Edgard Varese: The Complete Works. Performed by The Royal Concertgebouw Orchestra and The Asko Ensemble. Conducted by Riccardo Chailly. The Decca Record Company Ltd: 289 460 208-2.
Tuning Up / Ameriques (original version) / Arcana / Poeme Electronique / Nocturnal / Un Grand Sommeil Noir (orchestral version) / Un Grand Sommeil Noir (original version) / Offrandes / Hyperprism / Octandre / Integrales / Ecuatorial / Ionisaion / Density 21.5 / Deserts / Dance for Burgess
I'm much less taken by the "filler" tracks on this "complete works" collection on this listening. The classic Varese works that are most familiar - Ionisation, Octandre, Deserts, etc. - are such monumental pieces. The gimmicky Tuning Up and the severely short Dance for Burgess feel too light compared to the dense gravity at the core of Varese's sound and aesthetic. I do enjoy Nocturnal and Un Grand Sommeil Noir, even as they strike me as aesthetically disjunct or unfinished when compared to the grand pillars of modern music that makes up the rest of Varese's creative output.
As for those pillars, they are awesome. Chailly directs some inspired, life-filled interpretations of these pieces that leave me hungry for the live experience. This is thick, dissonant music that can come off sounding clinical if the players and the conductors don't invest enough passion and understanding into this music. As a listening experience, this is less "rotation" and more gravitational pull to keep an ear dipped in this reference point. And the Complete Works is a definitive and indispensable take on one of the major figures of American 20th century music.
Albert Ayler: Holy Ghost [box set] - disc 5. 2004. Revenant Records: 213.

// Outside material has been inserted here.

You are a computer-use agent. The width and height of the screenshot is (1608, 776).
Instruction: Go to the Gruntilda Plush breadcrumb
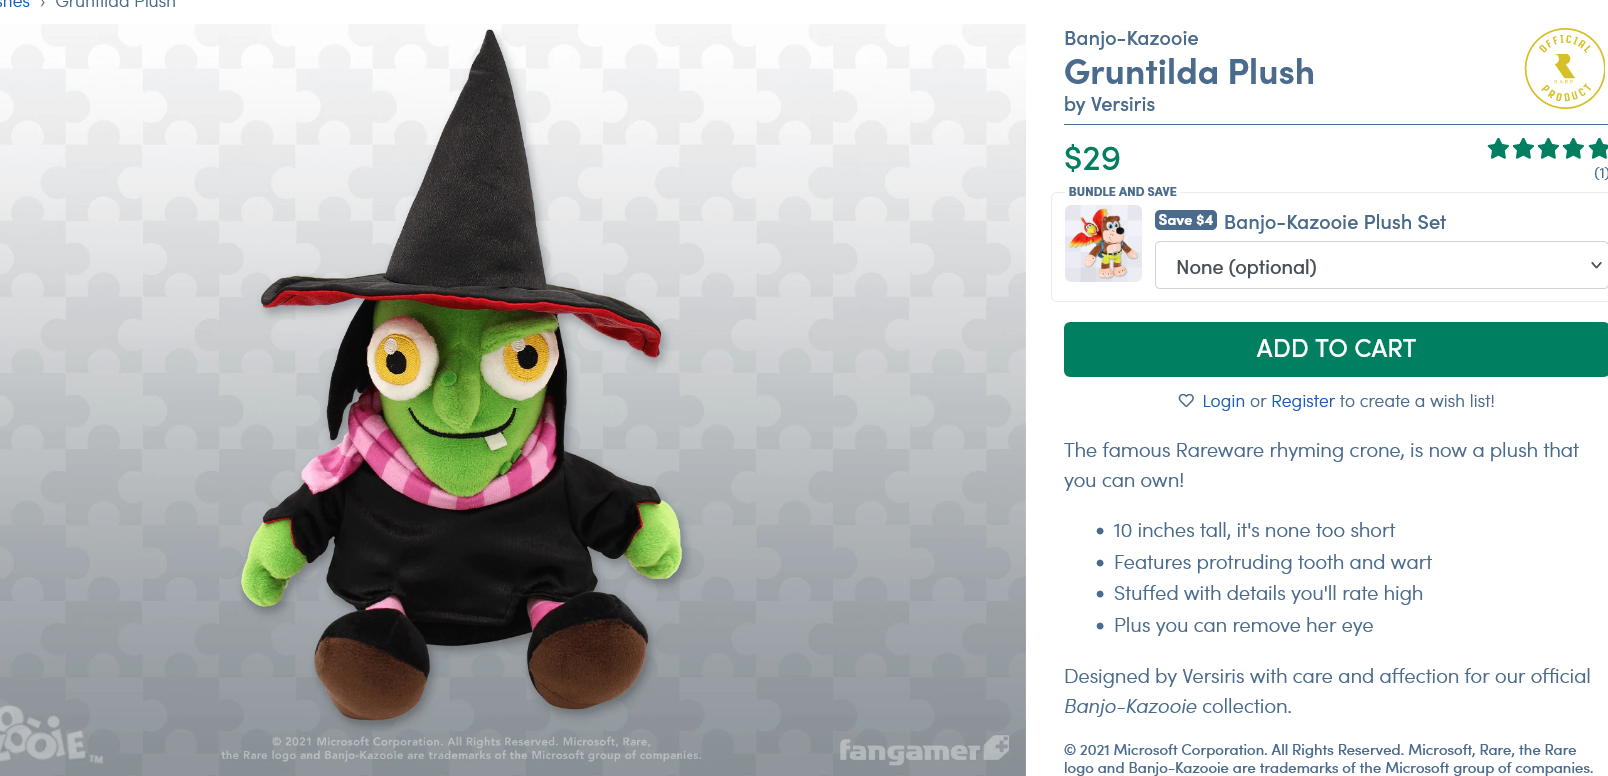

Albert Ayler Quintet @ Berlin Philharmonie, Berlin, Germany - November 3, 1966
Albert Ayler: tenor saxophone
Don Ayler: trumpet
Michel Samson: violin
Bill Folwell: bass
Beaver Harris: drums
Albert Ayler Quintet @ De Doelen, Rotterdam, The Netherlands - November 8, 1966
same personnel as the November 6 date.
The Netherlands date is the cleanest recording of this great quintet, with Samson's violin sounding clear and positively inspired. (It's Don Ayler's trumpet that shifts in and off mic in this recording). The European crowd seems receptive to the rough sounds of truth aggressively - and beautifully - performed on this date. And the band seems to return and magnify that energy. With some of the best live takes on "Spirits Rejoice," "Bells" and "Truth is Marching In" that I've heard, my ears are pulled to that amazing violin sound from Samson and the unbelievable interplay between all five players as they forge some amazing textures with improvisations and familiar Ayler themes woven into the mass of sound. Ayler's tenor still leads the sermon of that sound, but it's Samson's violin that elevates the whole thing to a higher plane. The roiling, simmering heat that Beaver Harris brings to this session on the drums is yet another source of admiration.
Mark Feldman: What Exit. 2006. ECM Records GmbH: 1928 B0007361-02.
Mark Feldman: violin
John Taylor: piano
Anders Jormin: bass
Tom Rainey: drums
I'm a big fan of Mark Feldman's Music for Violin Alone from 1995, particularly "Elegy." So I was particularly delighted to hear those familiar double-stops that start things off as he revisits that composition with this outstanding quartet. Tom Rainey has long been one of my favorite drummers from the "downtown" scene. Anders Jormin's improvisational talents and tone are a revelation. And this is my first chance to give British jazz pianist John Tayler a close listen. Adding the engaging charm of Mark Feldman's compositions and improvisational talent to these elite players is almost more bliss than my brain can process. But I'll gladly process it again and again.